(Listing for locating words and elements)
==========

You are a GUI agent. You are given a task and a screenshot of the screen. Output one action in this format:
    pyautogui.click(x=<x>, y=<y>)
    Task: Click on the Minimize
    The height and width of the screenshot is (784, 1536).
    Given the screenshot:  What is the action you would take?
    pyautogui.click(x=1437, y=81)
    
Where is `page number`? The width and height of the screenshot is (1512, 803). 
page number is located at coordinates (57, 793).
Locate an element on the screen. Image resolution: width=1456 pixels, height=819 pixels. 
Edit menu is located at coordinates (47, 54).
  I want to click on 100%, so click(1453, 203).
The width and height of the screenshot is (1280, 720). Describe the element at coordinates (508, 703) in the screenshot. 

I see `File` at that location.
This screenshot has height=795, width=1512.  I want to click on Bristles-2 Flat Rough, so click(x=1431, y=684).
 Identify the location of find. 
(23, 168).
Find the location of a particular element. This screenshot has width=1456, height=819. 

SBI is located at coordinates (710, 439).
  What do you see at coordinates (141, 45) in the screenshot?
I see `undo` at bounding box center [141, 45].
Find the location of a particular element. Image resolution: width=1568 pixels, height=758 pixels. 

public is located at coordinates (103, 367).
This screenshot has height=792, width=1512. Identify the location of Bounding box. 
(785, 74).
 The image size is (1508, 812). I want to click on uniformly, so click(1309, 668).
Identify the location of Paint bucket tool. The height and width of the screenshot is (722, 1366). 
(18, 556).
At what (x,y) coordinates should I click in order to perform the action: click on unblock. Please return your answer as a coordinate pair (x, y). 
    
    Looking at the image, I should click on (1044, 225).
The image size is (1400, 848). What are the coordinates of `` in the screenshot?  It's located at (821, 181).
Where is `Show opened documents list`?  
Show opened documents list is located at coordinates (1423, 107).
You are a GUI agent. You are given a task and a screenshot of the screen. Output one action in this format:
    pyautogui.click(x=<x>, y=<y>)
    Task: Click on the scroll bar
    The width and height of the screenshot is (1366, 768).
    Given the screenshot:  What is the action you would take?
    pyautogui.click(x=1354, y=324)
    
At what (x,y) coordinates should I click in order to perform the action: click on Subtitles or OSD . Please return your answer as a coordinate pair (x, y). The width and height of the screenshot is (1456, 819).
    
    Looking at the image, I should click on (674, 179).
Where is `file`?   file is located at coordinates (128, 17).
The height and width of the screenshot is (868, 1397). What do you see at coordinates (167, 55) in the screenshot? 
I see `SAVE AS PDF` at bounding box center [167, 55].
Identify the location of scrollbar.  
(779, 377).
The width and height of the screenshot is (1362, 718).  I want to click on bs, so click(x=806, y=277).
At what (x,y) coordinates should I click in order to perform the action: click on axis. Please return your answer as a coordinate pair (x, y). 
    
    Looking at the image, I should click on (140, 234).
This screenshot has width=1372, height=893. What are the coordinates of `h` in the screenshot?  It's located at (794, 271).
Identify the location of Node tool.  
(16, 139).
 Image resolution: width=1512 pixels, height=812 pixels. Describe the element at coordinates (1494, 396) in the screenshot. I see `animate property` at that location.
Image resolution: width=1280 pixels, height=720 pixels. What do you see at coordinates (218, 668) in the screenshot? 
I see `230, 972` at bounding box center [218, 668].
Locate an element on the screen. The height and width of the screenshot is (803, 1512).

==========

Render every line of the listing above as a Markdown table with the columns "No." and "Text", numbering the rows in order and skipping blank lines.

| No. | Text |
|---|---|
| 1 | You are a GUI agent. You are given a task and a screenshot of the screen. Output one action in this format: |
| 2 |     pyautogui.click(x=<x>, y=<y>) |
| 3 |     Task: Click on the Minimize |
| 4 |     The height and width of the screenshot is (784, 1536). |
| 5 |     Given the screenshot:  What is the action you would take? |
| 6 |     pyautogui.click(x=1437, y=81) |
| 7 | Where is `page number`? The width and height of the screenshot is (1512, 803).  |
| 8 | page number is located at coordinates (57, 793). |
| 9 | Locate an element on the screen. Image resolution: width=1456 pixels, height=819 pixels.  |
| 10 | Edit menu is located at coordinates (47, 54). |
| 11 |   I want to click on 100%, so click(1453, 203). |
| 12 | The width and height of the screenshot is (1280, 720). Describe the element at coordinates (508, 703) in the screenshot.  |
| 13 | I see `File` at that location. |
| 14 | This screenshot has height=795, width=1512.  I want to click on Bristles-2 Flat Rough, so click(x=1431, y=684). |
| 15 |  Identify the location of find.  |
| 16 | (23, 168). |
| 17 | Find the location of a particular element. This screenshot has width=1456, height=819.  |
| 18 | SBI is located at coordinates (710, 439). |
| 19 |   What do you see at coordinates (141, 45) in the screenshot? |
| 20 | I see `undo` at bounding box center [141, 45]. |
| 21 | Find the location of a particular element. Image resolution: width=1568 pixels, height=758 pixels.  |
| 22 | public is located at coordinates (103, 367). |
| 23 | This screenshot has height=792, width=1512. Identify the location of Bounding box.  |
| 24 | (785, 74). |
| 25 |  The image size is (1508, 812). I want to click on uniformly, so click(1309, 668). |
| 26 | Identify the location of Paint bucket tool. The height and width of the screenshot is (722, 1366).  |
| 27 | (18, 556). |
| 28 | At what (x,y) coordinates should I click in order to perform the action: click on unblock. Please return your answer as a coordinate pair (x, y).  |
| 29 |     Looking at the image, I should click on (1044, 225). |
| 30 | The image size is (1400, 848). What are the coordinates of `` in the screenshot?  It's located at (821, 181). |
| 31 | Where is `Show opened documents list`?   |
| 32 | Show opened documents list is located at coordinates (1423, 107). |
| 33 | You are a GUI agent. You are given a task and a screenshot of the screen. Output one action in this format: |
| 34 |     pyautogui.click(x=<x>, y=<y>) |
| 35 |     Task: Click on the scroll bar |
| 36 |     The width and height of the screenshot is (1366, 768). |
| 37 |     Given the screenshot:  What is the action you would take? |
| 38 |     pyautogui.click(x=1354, y=324) |
| 39 | At what (x,y) coordinates should I click in order to perform the action: click on Subtitles or OSD . Please return your answer as a coordinate pair (x, y). The width and height of the screenshot is (1456, 819). |
| 40 |     Looking at the image, I should click on (674, 179). |
| 41 | Where is `file`?   file is located at coordinates (128, 17). |
| 42 | The height and width of the screenshot is (868, 1397). What do you see at coordinates (167, 55) in the screenshot?  |
| 43 | I see `SAVE AS PDF` at bounding box center [167, 55]. |
| 44 | Identify the location of scrollbar.   |
| 45 | (779, 377). |
| 46 | The width and height of the screenshot is (1362, 718).  I want to click on bs, so click(x=806, y=277). |
| 47 | At what (x,y) coordinates should I click in order to perform the action: click on axis. Please return your answer as a coordinate pair (x, y).  |
| 48 |     Looking at the image, I should click on (140, 234). |
| 49 | This screenshot has width=1372, height=893. What are the coordinates of `h` in the screenshot?  It's located at (794, 271). |
| 50 | Identify the location of Node tool.   |
| 51 | (16, 139). |
| 52 |  Image resolution: width=1512 pixels, height=812 pixels. Describe the element at coordinates (1494, 396) in the screenshot. I see `animate property` at that location. |
| 53 | Image resolution: width=1280 pixels, height=720 pixels. What do you see at coordinates (218, 668) in the screenshot?  |
| 54 | I see `230, 972` at bounding box center [218, 668]. |
| 55 | Locate an element on the screen. The height and width of the screenshot is (803, 1512). |